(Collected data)
▼
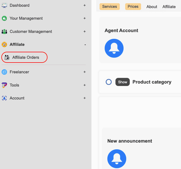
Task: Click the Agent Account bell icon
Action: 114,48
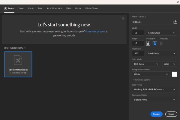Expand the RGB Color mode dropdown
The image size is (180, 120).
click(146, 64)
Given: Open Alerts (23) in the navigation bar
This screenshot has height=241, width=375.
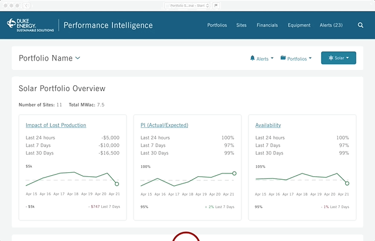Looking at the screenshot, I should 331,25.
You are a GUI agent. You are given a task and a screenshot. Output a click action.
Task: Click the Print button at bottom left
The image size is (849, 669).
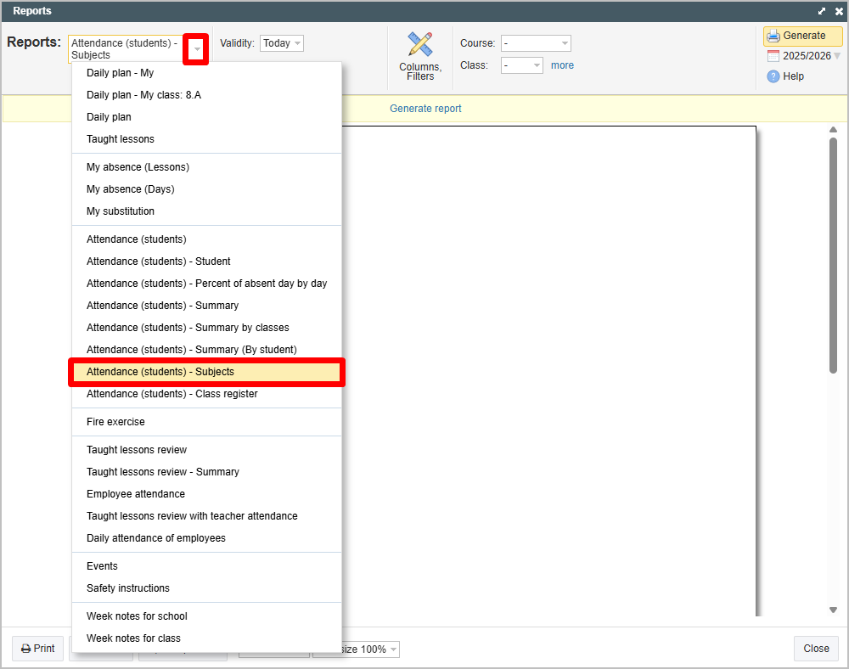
▲
Your goal
Copy the lines from the line that contains "This screenshot has height=241, width=375." through the end of the records, exactly and with nothing added; leave the pictures out.

Completed task
This screenshot has height=241, width=375.
Looking at the screenshot, I should 331,25.
You are a GUI agent. You are given a task and a screenshot. Output a click action.
Task: Click the Print button at bottom left
The image size is (849, 669).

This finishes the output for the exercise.